Provided records start
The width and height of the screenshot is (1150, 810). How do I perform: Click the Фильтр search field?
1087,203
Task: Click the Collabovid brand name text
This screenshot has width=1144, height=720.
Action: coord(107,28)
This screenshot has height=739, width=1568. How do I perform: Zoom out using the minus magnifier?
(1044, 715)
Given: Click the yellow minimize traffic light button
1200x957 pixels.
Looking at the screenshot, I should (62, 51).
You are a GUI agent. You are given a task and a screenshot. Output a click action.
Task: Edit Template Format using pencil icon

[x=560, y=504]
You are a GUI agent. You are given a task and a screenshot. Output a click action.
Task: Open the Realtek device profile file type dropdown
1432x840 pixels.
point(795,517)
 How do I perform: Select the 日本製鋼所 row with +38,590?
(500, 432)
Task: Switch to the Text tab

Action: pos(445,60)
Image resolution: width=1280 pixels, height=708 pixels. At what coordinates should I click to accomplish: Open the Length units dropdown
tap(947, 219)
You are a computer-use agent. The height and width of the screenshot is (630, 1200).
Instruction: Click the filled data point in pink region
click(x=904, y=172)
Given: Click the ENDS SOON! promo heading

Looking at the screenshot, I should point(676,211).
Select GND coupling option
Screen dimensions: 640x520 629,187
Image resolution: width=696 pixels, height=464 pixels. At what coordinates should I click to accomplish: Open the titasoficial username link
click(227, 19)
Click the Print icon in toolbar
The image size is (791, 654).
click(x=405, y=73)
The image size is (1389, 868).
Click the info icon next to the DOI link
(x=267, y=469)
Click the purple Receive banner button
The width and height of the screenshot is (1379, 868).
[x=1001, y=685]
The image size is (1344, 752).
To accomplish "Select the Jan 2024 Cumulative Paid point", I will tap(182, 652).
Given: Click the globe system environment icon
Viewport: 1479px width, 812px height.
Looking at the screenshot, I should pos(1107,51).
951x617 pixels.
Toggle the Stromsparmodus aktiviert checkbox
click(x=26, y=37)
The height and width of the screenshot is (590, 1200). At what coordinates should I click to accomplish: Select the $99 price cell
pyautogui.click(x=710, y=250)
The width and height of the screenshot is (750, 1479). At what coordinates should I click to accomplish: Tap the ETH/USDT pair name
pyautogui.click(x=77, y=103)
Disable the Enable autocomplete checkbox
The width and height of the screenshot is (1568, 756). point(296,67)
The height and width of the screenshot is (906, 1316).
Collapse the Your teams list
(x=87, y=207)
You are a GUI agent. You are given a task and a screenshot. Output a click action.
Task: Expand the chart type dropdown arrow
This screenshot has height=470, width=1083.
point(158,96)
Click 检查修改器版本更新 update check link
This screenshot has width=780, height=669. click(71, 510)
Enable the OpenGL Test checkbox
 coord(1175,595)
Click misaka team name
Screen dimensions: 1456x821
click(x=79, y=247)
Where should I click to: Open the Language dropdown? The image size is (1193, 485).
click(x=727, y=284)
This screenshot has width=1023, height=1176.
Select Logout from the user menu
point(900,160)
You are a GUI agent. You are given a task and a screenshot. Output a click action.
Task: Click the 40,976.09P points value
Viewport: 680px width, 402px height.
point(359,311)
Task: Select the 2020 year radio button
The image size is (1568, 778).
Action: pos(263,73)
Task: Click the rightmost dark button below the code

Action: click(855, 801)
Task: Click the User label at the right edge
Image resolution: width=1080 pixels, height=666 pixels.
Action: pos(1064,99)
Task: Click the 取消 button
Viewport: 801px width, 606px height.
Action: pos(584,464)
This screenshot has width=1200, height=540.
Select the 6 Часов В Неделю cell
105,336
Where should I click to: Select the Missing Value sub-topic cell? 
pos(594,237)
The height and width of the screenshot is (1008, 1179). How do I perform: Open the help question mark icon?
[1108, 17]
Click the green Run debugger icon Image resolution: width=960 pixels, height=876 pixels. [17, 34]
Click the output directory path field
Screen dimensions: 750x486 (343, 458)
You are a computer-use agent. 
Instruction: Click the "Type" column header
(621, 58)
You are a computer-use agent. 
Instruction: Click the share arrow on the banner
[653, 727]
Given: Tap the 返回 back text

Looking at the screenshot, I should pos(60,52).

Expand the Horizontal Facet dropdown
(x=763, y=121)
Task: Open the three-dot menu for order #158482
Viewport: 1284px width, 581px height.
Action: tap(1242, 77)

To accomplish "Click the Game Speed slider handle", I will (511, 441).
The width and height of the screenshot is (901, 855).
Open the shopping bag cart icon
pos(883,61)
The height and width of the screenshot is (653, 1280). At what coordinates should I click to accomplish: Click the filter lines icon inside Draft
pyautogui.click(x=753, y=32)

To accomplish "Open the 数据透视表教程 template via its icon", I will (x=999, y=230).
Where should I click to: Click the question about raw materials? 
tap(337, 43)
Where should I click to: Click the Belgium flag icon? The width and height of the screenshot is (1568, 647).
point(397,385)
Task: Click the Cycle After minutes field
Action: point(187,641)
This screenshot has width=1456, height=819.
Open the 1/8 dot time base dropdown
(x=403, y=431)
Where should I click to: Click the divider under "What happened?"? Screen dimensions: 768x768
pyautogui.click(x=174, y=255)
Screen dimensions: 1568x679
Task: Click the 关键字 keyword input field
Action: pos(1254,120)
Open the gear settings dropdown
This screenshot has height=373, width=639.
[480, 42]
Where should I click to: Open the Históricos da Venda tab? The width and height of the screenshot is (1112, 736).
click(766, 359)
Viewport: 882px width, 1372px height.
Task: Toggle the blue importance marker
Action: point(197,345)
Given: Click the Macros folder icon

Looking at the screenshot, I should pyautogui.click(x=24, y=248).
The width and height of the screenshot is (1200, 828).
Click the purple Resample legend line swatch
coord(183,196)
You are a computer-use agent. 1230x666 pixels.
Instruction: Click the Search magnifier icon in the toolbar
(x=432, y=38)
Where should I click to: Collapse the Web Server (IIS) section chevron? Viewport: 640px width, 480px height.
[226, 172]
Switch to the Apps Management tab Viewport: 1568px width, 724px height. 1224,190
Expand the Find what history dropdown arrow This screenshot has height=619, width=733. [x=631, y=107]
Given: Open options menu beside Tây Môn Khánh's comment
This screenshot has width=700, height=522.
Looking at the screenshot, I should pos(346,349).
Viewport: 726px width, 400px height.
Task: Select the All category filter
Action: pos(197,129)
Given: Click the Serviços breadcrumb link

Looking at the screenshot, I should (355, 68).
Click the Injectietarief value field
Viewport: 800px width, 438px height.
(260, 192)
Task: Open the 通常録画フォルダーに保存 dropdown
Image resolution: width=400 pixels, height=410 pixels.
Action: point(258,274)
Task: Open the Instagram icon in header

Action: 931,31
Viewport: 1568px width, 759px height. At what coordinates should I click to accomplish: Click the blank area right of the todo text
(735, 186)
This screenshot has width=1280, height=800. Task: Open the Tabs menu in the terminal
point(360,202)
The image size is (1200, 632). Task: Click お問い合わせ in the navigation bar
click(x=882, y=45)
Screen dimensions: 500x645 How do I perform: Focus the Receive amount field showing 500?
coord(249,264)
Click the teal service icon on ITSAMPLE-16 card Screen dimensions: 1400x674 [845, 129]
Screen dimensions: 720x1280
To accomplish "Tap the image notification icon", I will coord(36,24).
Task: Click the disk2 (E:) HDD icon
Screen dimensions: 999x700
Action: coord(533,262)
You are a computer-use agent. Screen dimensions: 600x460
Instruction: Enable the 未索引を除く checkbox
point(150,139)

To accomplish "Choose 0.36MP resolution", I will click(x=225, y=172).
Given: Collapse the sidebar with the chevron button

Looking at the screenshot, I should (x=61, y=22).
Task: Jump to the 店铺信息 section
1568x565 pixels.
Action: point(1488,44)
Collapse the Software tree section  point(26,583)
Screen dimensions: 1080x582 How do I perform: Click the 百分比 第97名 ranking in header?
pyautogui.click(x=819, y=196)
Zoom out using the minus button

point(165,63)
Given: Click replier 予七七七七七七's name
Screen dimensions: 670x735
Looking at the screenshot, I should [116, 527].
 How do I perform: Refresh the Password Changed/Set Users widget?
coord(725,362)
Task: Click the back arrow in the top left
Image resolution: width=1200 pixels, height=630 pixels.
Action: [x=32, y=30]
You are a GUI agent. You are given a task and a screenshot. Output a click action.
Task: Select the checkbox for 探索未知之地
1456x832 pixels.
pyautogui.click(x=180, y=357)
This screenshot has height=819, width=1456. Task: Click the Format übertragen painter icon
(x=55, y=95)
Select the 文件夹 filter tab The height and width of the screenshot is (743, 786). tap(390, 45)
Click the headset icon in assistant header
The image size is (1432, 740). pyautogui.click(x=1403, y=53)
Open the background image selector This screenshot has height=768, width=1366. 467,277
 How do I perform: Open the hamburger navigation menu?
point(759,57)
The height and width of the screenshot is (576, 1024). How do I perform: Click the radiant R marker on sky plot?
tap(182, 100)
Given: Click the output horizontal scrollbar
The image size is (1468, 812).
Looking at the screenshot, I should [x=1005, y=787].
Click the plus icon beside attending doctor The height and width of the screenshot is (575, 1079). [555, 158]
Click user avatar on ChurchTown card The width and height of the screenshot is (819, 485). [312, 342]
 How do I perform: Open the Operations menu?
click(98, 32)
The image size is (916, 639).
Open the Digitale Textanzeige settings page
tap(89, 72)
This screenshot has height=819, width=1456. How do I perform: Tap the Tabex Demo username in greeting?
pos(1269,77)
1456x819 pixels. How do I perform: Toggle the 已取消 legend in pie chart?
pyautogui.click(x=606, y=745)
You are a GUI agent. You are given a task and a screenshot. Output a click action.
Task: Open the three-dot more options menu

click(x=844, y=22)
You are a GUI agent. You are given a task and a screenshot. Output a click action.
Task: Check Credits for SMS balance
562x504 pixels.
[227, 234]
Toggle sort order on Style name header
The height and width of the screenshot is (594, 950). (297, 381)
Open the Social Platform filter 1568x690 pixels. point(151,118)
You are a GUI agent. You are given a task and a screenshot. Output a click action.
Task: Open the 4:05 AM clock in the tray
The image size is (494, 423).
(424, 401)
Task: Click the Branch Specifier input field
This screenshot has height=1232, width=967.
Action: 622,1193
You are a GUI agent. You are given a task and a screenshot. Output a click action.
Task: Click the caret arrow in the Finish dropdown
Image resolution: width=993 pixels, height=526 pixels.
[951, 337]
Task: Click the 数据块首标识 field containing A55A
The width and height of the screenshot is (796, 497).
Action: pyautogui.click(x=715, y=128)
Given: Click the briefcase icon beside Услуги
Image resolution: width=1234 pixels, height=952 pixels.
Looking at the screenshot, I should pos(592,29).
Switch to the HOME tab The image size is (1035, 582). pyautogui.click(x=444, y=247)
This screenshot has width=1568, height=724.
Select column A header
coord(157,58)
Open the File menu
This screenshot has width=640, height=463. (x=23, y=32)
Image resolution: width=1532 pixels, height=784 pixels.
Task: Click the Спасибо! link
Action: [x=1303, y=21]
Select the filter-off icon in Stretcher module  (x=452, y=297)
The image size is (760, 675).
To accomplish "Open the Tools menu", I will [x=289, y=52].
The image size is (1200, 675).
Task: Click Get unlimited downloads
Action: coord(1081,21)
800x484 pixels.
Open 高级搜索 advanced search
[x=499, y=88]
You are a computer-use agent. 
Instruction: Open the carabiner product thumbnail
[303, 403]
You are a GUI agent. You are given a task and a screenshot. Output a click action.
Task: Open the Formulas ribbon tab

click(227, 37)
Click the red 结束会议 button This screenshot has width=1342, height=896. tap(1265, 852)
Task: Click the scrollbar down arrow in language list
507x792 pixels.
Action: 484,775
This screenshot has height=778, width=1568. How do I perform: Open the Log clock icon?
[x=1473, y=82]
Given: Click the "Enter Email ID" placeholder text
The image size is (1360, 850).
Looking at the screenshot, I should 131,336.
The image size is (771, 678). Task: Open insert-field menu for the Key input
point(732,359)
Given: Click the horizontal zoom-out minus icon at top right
Provided records end
__Exercise brief__
Extract every line of the data above that contains the string "checkbox". Matching is case-sensitive.

__Reply to the task__
Toggle the Stromsparmodus aktiviert checkbox
Disable the Enable autocomplete checkbox
Enable the OpenGL Test checkbox
Instruction: Enable the 未索引を除く checkbox
Task: Select the checkbox for 探索未知之地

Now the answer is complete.